Beneath this instruction is a listing; print exactly the lines in it starting at the line that contains "pacific (332, 675)" and going through the line that contains "USA (310, 847)".

(DATA EXCERPTS begins)

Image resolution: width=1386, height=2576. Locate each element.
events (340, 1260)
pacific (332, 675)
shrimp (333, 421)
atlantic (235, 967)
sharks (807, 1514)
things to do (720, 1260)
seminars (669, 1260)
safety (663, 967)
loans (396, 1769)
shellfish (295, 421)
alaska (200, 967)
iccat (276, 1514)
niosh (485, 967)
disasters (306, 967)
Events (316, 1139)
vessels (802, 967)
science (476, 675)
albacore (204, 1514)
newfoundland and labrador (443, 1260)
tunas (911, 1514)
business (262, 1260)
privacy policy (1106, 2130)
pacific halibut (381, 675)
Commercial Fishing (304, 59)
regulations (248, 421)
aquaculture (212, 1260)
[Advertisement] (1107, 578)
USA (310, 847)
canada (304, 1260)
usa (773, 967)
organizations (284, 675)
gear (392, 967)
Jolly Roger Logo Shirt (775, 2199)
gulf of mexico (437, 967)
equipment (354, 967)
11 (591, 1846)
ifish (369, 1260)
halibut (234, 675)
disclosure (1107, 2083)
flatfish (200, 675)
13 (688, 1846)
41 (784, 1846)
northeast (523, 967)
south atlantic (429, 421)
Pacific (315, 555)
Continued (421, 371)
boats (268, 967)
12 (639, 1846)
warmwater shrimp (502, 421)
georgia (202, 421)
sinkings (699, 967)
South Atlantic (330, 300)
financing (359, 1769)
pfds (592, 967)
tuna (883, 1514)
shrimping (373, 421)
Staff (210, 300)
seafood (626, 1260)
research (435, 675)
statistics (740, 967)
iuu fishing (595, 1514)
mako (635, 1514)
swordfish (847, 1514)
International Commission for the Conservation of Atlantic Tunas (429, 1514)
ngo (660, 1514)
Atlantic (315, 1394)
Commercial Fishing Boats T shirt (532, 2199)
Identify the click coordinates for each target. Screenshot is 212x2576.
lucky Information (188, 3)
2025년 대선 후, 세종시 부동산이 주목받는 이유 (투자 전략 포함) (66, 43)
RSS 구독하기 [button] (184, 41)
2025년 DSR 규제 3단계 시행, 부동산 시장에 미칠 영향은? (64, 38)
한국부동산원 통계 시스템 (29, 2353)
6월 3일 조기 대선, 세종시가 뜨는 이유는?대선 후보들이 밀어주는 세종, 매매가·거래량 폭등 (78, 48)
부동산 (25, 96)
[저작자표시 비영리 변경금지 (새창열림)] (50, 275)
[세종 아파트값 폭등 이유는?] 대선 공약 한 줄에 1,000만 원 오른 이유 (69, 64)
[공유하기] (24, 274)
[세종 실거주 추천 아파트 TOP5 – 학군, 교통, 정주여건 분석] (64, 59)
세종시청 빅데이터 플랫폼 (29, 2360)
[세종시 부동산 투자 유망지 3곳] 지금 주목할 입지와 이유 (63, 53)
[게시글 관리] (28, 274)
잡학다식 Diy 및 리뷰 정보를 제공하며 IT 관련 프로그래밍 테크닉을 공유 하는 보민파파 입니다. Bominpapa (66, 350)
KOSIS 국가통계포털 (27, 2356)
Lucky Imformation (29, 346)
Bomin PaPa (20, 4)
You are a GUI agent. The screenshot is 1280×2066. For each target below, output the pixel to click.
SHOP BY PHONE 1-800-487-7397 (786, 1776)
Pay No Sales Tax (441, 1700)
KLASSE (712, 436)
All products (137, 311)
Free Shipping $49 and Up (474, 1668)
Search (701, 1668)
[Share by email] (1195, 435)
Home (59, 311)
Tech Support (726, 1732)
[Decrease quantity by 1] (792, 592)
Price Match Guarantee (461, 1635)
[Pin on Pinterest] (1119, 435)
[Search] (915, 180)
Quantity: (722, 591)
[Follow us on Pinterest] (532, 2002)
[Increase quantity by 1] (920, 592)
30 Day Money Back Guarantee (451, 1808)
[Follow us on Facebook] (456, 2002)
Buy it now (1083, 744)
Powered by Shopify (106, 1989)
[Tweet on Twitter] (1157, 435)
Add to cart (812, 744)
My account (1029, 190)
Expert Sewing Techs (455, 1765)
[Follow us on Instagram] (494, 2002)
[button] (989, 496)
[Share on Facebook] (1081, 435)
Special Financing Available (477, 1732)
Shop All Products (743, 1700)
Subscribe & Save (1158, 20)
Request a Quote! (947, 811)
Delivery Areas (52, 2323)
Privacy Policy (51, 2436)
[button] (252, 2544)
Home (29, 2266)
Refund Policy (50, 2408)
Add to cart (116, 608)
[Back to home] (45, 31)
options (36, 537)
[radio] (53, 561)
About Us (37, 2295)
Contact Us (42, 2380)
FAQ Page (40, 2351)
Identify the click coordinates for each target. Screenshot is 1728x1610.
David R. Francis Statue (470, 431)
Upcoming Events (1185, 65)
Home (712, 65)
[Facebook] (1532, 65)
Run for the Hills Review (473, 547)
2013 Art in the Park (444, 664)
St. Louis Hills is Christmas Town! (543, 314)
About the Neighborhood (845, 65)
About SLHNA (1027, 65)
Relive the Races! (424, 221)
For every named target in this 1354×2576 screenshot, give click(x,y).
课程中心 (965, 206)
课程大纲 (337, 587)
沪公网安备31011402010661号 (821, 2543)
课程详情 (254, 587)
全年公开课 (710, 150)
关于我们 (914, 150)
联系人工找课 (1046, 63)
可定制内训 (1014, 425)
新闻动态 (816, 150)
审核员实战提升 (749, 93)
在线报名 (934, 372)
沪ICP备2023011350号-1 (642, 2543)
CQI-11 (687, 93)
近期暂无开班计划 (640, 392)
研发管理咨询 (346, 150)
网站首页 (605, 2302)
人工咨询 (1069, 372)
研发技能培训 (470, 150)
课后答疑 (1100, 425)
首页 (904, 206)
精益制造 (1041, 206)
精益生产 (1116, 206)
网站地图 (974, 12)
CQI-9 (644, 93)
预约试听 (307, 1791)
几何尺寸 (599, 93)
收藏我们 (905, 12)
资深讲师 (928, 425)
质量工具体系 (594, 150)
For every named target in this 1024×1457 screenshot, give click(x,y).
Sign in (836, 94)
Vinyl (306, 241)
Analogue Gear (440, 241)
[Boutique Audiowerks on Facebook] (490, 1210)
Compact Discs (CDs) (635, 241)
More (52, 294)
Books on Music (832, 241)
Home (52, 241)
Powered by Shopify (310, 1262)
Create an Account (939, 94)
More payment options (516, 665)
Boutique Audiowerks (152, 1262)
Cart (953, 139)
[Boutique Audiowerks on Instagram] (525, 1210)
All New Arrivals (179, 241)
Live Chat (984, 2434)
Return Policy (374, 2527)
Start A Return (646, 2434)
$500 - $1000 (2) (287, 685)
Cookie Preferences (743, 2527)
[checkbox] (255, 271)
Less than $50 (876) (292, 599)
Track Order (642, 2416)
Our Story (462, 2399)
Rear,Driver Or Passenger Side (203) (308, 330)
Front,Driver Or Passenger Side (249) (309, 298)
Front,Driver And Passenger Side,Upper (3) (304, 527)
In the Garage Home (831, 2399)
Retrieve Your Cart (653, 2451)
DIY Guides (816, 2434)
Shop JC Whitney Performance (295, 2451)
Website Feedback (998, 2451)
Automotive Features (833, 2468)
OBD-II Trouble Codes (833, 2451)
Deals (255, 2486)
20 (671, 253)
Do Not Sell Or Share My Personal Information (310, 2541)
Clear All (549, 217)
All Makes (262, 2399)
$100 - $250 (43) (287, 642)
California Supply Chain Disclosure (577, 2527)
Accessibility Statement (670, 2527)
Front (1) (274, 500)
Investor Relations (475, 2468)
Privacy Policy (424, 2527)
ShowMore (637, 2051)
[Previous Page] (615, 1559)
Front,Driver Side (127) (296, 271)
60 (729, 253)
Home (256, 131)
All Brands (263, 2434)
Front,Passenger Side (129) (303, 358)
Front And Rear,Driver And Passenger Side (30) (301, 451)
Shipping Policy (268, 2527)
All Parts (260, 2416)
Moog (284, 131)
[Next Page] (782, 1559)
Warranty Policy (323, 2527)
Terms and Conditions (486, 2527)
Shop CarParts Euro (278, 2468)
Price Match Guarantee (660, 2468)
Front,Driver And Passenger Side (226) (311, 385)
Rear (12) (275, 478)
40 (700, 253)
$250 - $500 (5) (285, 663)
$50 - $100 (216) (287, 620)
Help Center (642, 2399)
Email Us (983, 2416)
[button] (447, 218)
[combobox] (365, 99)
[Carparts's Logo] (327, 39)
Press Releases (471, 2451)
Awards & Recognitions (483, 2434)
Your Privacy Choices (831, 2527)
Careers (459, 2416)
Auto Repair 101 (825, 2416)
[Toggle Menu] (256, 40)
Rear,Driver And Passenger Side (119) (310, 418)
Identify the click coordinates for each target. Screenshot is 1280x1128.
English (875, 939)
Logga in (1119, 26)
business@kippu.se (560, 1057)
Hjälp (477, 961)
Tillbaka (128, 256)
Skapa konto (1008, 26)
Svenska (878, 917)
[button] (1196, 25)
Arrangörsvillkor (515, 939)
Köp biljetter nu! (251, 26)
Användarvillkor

(DATA EXCERPTS ends)

• OUTPUT BELOW:
pacific (332, 675)
shrimp (333, 421)
atlantic (235, 967)
sharks (807, 1514)
things to do (720, 1260)
seminars (669, 1260)
safety (663, 967)
loans (396, 1769)
shellfish (295, 421)
alaska (200, 967)
iccat (276, 1514)
niosh (485, 967)
disasters (306, 967)
Events (316, 1139)
vessels (802, 967)
science (476, 675)
albacore (204, 1514)
newfoundland and labrador (443, 1260)
tunas (911, 1514)
business (262, 1260)
privacy policy (1106, 2130)
pacific halibut (381, 675)
Commercial Fishing (304, 59)
regulations (248, 421)
aquaculture (212, 1260)
[Advertisement] (1107, 578)
USA (310, 847)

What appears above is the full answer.